Stockholm, (P.A. Norstedt), 1887. 8vo. In the original printed wrappers. No. 9, Vol.32 of 'Bihang till K. Svenska Vet.Akad. förandlingar'. A very fine and clean copy. Pp. 561-576.
First German appearance, published five month later same year as the Swedish original, on the theory of electrolytic dissociation.
"Through the influence of Edlund, Arrhenius received a travel grant from the Swedish Academy of Sciences which made it possible for him to work in the laboratories of Ostwald in Riga (later in Leipzig), Kohlrausch in Würzburg, Ludwig Boltzmann in Graz, and van't Hoff in Amsterdam. During these Wanderjahre (1886-1890), he further developed the theory of electrolytic dissociation. Arrhenius' theory was, however, slowly accepted at first, but because of neglect rather than active opposition. It was the enthusiasm and influence of Ostwald and van't Hoff that helped to make it widely known. In 1887 Arrhenius met Walther Nernst in Kohlrausch's laboratory. There, too, he carried out an important investigation on the action of light on the electrolytic conductivity of the silver salts of the halogens."
Svante Arrhenius (1859-1927) was a prominent chemist and one of the founders of the science of physical chemistry. He was awarded the 1903 Nobel Prize in Chemistry for the pioneering work which he had done in his famous dissertation on electrolytic conductivity ('Recherches sur la conductivité galvanique des électrolytes', 1884). However Arrhenius is becoming increasingly more known for his discovery of the greenhouse effect and its influence on global temperature.

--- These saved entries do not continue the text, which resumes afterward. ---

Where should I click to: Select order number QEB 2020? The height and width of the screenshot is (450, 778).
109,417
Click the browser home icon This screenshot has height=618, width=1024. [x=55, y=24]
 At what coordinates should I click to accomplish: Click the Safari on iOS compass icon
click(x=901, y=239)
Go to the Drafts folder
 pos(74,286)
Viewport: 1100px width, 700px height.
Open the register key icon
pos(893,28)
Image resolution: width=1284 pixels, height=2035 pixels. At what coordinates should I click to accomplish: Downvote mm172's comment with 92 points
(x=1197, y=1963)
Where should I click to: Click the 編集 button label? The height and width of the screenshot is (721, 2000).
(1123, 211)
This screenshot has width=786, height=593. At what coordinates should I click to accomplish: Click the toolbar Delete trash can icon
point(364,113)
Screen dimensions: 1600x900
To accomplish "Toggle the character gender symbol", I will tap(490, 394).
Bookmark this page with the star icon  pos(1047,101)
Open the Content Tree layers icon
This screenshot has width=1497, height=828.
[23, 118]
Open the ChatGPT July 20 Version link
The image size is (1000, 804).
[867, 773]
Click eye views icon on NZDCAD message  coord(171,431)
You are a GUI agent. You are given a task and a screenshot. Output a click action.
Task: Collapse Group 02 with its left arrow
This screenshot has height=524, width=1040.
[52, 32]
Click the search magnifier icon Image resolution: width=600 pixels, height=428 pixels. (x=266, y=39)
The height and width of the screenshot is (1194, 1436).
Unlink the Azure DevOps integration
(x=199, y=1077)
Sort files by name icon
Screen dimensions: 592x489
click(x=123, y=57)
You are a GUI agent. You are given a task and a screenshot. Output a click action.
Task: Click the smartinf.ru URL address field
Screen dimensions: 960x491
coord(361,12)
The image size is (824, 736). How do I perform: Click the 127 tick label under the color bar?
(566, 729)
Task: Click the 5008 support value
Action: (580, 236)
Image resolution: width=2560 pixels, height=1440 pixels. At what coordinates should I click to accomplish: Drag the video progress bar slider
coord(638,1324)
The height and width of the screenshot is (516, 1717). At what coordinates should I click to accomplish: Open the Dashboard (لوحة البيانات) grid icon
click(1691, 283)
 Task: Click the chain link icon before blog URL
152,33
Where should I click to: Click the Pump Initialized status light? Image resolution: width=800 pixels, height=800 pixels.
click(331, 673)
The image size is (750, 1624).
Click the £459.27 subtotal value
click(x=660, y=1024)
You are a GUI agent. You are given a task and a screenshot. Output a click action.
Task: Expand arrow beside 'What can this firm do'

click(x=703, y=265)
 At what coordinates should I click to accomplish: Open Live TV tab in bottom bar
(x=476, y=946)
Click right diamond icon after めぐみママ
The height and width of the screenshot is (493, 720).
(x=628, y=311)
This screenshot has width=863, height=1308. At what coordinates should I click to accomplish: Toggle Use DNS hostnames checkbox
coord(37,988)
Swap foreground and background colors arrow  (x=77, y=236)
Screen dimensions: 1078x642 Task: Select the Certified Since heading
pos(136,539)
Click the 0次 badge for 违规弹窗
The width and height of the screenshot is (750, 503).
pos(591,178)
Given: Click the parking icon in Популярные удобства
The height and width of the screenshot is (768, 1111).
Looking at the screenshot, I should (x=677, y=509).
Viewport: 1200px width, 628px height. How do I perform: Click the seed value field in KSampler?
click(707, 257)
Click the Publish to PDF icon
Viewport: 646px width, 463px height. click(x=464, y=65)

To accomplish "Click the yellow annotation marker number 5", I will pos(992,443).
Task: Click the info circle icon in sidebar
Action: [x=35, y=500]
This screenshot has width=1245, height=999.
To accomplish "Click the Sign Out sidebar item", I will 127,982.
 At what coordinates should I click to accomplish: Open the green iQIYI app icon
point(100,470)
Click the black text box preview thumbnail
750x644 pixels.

Papers from this supplement series to the 'Proceedings of the Royal Swedish Academy of Sciences' are often mistakenly identified as offprints or 'first seperate edition' (indicating the existence of a jounal edition) because they have their own title page with the publishers named and their own pagination, but they are not - all publications from this series were printed seperatley in this way and issued with wrappers.